How Much are Estate Taxes?
How Much are Estate Taxes? Currently, most estates are not subject to estate taxes.
Unless the property that a person owned when he passed away was worth more than $13.61 million (for 2024), no estate taxes apply. The entire estate is considered exempt from estate taxes if it is below that total value.
If the property was worth more than $13.61 million, the tax rate only applies to the portion that is over that exempt amount and the tax rate on those assets starts at 40% and goes up from there depending on the size of the estate.
Also note that Congress has indexed the exempt amount to inflation and made it “permanent” (meaning, until Congress changes its mind, again).
The truth at this point is that the vast majority of persons will not be subject to estate taxes when they pass away.
But what can be done to reduce or eliminate estate taxes for persons who do have assets in excess of $13.61 Million? The current law has been crafted to make it difficult to avoid paying estate taxes.
But one significant method of relief is available to married couples who elect to establish a Family Trust. This relief comes from the fact that the exemption stated, above ($13.61 million) is available to each spouse. So a married couple can protect twice that amount, once for the husband and once for the wife.
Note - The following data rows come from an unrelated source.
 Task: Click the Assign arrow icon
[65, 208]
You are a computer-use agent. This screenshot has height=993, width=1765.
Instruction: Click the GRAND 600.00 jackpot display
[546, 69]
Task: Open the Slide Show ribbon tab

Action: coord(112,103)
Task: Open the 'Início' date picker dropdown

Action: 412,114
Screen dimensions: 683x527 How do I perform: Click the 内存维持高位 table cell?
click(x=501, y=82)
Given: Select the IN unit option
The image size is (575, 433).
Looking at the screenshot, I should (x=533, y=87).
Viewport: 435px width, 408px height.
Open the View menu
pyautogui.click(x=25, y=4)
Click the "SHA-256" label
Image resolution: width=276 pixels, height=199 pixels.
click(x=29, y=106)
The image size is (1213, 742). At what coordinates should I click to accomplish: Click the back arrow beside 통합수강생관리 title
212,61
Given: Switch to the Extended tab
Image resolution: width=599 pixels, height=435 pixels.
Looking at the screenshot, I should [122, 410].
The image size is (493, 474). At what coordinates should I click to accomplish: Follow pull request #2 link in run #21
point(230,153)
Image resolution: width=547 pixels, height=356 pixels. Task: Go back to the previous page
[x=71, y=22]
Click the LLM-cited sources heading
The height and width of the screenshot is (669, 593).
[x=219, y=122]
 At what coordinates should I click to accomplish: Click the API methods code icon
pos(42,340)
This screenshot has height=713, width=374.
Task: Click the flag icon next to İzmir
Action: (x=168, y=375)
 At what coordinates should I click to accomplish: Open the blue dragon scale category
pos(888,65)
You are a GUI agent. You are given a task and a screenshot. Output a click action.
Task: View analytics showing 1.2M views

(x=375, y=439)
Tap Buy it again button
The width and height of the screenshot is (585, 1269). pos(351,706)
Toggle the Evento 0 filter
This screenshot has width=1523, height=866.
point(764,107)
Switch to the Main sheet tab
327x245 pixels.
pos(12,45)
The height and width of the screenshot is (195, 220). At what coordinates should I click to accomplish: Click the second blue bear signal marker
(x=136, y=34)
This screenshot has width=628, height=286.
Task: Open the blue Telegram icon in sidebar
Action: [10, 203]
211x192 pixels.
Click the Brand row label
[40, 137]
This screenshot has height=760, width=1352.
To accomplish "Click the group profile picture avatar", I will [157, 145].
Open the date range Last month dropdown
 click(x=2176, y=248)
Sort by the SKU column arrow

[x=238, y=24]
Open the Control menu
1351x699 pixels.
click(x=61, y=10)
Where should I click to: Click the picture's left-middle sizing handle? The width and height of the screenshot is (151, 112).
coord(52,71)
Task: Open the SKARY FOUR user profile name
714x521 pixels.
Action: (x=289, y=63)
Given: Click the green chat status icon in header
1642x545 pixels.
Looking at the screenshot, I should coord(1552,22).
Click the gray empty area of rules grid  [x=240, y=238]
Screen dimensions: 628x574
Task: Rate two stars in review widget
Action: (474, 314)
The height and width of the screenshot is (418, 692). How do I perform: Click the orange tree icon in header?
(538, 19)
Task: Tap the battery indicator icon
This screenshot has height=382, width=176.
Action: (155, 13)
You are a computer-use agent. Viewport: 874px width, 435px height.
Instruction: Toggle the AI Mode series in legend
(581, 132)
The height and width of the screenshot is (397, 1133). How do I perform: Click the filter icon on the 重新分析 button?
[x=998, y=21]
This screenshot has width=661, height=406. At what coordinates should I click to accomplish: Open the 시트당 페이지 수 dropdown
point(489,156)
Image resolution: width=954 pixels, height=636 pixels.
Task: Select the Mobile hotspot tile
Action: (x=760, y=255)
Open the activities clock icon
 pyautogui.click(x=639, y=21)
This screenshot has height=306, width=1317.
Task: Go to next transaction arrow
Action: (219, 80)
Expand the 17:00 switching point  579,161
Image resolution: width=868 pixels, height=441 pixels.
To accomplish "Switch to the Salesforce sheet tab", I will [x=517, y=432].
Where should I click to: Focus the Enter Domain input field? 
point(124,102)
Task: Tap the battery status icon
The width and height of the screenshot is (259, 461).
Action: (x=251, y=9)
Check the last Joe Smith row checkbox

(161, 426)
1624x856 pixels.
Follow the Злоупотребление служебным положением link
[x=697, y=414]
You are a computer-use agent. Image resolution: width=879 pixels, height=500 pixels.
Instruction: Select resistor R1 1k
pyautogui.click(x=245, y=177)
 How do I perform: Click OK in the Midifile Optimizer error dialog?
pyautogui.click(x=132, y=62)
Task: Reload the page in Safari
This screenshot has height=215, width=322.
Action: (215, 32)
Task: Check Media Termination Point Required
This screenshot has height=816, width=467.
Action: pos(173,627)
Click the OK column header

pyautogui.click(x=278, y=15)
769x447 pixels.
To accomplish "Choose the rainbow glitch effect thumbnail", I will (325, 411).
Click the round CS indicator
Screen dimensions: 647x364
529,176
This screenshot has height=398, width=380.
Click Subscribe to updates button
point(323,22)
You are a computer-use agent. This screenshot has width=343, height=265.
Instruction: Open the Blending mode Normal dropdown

With a properly prepared Family Trust, those two exemptions can be preserved so that, when the estate ultimately passes to the next generation, up to $27.22 million can pass tax free.
Subject to the “portability” discussion, below, a Simple Will cannot accomplish this . When a spouse passes away and simply leaves everything to his or her surviving spouse, the normal exemption applies to that estate. But now the surviving spouse owns twice as much — both his or her half plus the deceased spouse’s half. And when the surviving spouse later passes away, the estate will typically be twice the size since it now includes both his half and her half. Depending upon the size of the estate, that could result in dramatically higher taxes than would have been imposed had the couple set up a Family Trust.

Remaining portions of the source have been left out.